## Records for the task
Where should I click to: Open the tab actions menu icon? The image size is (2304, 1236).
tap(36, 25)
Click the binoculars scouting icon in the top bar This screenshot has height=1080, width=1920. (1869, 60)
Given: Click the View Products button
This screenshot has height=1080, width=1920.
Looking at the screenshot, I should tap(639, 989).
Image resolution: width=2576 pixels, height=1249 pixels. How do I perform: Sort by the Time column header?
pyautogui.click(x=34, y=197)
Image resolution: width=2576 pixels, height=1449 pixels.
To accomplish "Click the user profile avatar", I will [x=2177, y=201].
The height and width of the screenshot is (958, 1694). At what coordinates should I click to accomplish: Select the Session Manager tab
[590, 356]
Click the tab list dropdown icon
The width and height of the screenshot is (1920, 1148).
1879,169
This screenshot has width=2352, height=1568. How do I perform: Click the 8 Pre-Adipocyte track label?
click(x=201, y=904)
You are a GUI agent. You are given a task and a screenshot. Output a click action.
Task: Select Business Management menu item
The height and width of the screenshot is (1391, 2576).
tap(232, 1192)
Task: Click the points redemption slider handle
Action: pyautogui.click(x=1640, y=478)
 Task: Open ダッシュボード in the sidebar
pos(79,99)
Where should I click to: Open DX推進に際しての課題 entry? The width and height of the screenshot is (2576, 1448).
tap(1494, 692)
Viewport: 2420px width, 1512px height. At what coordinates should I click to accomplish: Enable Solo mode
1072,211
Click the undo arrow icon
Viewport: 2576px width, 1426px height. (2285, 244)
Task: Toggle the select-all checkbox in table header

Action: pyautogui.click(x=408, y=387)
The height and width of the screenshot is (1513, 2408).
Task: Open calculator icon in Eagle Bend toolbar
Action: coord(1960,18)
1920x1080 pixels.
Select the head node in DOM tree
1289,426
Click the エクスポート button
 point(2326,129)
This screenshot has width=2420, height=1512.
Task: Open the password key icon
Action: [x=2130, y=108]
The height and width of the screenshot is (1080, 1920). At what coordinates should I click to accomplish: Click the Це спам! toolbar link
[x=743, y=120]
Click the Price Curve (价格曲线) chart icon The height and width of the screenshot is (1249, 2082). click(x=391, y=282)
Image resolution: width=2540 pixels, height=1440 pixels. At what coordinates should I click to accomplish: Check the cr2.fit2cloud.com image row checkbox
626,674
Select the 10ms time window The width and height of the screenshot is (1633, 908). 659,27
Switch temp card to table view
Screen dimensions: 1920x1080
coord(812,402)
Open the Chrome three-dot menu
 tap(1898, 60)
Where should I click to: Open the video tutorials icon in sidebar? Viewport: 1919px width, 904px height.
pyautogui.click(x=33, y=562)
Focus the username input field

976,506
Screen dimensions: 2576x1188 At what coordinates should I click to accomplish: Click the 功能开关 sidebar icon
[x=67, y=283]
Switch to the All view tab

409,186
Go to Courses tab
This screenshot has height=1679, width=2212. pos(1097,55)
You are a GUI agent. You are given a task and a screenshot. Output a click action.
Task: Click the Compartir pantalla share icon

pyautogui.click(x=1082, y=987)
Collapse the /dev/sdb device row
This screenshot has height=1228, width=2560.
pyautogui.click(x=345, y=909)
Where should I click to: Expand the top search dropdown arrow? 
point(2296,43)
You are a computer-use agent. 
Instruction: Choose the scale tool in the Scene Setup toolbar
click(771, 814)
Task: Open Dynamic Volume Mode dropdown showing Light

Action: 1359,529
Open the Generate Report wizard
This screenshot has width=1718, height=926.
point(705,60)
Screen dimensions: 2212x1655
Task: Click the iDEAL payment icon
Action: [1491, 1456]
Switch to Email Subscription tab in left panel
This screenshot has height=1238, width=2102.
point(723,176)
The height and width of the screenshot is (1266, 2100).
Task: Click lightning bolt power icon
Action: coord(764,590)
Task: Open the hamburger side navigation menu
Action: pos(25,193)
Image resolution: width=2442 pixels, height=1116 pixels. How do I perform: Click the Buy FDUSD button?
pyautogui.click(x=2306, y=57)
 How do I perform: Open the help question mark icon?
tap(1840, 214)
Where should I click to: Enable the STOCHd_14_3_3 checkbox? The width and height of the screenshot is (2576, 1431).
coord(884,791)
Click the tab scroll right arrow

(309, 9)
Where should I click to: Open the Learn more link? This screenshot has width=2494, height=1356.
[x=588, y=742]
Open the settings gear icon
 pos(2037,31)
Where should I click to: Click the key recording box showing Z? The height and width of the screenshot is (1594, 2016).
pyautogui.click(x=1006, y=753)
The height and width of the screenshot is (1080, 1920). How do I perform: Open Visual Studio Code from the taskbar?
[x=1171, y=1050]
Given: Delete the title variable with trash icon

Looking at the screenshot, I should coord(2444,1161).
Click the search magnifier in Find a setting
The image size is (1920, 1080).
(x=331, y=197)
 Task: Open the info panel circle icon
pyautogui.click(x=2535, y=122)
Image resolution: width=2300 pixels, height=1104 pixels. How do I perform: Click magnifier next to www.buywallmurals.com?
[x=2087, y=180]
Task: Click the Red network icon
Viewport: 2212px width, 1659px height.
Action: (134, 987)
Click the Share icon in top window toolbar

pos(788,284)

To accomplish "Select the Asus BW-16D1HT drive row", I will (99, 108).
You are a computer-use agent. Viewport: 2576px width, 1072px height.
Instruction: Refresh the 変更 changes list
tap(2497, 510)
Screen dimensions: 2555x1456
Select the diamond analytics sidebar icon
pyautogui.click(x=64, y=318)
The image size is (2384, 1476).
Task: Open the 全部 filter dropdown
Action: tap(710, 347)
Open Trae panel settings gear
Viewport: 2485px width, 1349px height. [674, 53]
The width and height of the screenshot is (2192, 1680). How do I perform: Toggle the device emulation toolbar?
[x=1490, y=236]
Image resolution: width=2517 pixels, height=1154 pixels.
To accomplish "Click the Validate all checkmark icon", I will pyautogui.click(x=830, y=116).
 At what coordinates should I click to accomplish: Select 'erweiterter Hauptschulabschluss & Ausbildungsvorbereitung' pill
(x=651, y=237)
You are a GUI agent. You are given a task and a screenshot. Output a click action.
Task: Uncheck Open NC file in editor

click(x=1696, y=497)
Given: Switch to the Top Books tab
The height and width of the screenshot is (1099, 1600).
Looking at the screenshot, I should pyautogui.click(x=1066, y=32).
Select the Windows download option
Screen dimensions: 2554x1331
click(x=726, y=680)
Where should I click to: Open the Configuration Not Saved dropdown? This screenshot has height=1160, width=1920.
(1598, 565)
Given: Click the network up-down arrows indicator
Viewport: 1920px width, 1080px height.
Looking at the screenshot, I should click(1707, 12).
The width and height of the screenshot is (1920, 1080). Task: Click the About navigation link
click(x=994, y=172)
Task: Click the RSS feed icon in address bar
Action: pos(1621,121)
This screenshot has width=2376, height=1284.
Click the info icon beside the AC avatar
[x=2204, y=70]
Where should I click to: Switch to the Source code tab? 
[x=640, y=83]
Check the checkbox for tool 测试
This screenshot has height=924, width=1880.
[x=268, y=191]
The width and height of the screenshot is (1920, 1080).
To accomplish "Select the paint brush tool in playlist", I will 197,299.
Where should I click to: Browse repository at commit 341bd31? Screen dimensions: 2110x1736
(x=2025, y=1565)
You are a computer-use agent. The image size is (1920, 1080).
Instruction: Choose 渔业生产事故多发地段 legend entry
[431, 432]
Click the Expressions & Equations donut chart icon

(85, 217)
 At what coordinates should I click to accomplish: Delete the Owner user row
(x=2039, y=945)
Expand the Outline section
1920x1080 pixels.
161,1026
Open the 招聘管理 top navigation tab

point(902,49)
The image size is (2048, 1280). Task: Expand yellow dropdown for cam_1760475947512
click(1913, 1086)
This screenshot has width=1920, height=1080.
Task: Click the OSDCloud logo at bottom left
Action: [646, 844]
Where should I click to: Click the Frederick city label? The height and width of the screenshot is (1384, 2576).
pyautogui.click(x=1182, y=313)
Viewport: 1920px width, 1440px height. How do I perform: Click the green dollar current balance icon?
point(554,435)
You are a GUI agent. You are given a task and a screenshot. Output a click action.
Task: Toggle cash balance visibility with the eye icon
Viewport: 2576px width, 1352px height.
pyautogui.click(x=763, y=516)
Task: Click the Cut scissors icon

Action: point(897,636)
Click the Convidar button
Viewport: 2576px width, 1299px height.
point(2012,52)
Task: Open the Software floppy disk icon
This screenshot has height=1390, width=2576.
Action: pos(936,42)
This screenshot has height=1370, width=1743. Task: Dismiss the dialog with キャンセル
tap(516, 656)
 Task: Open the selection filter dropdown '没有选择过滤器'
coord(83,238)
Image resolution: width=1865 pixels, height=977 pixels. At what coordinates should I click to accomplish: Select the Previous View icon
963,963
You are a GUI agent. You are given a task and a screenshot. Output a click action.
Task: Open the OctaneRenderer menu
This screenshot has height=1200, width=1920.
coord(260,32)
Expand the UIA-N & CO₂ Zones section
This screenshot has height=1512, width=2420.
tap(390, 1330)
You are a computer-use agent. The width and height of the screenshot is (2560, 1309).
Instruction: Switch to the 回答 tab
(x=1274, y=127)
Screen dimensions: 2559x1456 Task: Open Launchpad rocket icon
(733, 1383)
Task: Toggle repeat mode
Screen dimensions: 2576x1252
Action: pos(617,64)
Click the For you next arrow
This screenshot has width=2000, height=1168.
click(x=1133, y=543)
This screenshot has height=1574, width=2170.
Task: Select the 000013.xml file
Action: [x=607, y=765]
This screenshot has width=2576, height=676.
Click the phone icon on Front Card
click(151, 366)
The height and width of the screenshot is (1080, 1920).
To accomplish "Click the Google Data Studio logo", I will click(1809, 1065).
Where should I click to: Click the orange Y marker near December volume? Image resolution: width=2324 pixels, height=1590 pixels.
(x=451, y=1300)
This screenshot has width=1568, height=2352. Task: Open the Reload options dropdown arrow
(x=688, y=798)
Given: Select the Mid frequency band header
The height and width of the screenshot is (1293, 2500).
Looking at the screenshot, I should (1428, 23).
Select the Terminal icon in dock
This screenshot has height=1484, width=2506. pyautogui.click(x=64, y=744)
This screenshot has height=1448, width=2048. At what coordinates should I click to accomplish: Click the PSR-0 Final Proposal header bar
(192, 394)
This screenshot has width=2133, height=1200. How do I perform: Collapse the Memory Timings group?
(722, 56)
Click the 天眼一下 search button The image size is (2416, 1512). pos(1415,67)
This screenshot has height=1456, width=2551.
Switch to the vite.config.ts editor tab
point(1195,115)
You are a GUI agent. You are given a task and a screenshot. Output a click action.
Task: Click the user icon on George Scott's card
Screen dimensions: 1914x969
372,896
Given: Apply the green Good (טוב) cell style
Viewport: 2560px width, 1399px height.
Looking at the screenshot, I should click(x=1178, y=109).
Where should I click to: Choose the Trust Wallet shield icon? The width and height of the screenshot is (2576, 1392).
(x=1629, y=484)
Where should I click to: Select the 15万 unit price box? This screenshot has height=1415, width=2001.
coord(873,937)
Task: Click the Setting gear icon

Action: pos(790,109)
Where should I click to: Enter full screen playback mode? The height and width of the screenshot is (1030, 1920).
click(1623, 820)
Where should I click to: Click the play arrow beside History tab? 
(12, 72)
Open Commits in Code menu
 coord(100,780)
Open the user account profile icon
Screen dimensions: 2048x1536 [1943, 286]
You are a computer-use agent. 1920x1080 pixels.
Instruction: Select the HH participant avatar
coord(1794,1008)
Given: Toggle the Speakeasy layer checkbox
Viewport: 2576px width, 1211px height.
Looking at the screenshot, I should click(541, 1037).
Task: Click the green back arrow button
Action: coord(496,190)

## Action item
Return each line of the listing that holds the string "network".

## Output for this task
Task: Click the Red network icon
Given: Click the network up-down arrows indicator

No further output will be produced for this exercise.